The idle robots are so fast, they’re rarely used more than two hours a day by the shop owners. “So, we created a simple user interface that allows those machines to be deployed,” which is a win for the cabinetmaker and the consumer, he said. Also, by manufacturing after the customer buys, the company eliminates the need for inventory.
There were many questions from the audience about the business model and how the funds from a capital raise would be used. Go said that 70 percent of everything the company raises would go to sales and marketing, with website development and administrative costs covered by the rest. Benjamin commented that she understood the concept and liked it. Go had mentioned that Baru had an arrangement with Google in which the latter’s employees who are now working from home could opt for Baru products. She would have liked to learn more about this arrangement.
Ziotag
The final presenter, and the winner of the night, was Jeff Paul, cofounder and CEO of Ziotag (Plainfield). Ziotag is a web platform that uses the industry’s first AI powered video player to give viewers a better way to watch online videos. The video player automatically generates a searchable transcript for any video on the internet. And it also automatically creates an actionable table of contents. “That’s important because it makes it much easier for viewers to watch a long-format video and consume it as well.”
Long-format videos are full of great content, but people don’t want to watch the entire video from start to finish just to find that one golden nugget of information that they’re looking for, he said. “You wouldn’t purchase a 400-page textbook or a technical reference manual without a table of contents. Why would you watch an hour-long YouTube video without that?” he asked.
The company’s business model targets the suppliers of long-format videos. The market size for online videos is huge, with digital marketing, podcasts, employee training and recorded Zoom sessions, he said. “Now we can add e-learning and distance learning. Quite frankly, we stopped counting at $350 billion.” Ziotag believes it can get a good piece of that market.

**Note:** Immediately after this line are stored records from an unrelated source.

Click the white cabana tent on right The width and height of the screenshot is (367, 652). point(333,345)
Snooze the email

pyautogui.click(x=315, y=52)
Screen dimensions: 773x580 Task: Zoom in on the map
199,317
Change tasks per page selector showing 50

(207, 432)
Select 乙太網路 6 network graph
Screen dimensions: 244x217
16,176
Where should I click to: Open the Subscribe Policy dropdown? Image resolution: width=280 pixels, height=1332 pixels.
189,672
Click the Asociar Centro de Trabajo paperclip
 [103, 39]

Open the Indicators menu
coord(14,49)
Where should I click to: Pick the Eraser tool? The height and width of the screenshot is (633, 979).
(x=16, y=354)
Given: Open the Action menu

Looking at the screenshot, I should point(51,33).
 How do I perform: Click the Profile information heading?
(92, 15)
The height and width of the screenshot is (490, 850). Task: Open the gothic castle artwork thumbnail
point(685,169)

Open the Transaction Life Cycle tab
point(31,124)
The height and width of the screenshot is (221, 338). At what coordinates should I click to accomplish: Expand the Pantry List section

An audience member asked if there were any copyright issues around using Ziotag, and Paul said no, because the company is not touching the videos. “Everything happens around the video,” he said. O’Neill suggested that Ziotag highlight its business model and its accomplishments in its pitch, rather than talk so much about the product. Dyer added that he thought the product had a good market, and he hoped that a media company would see its value.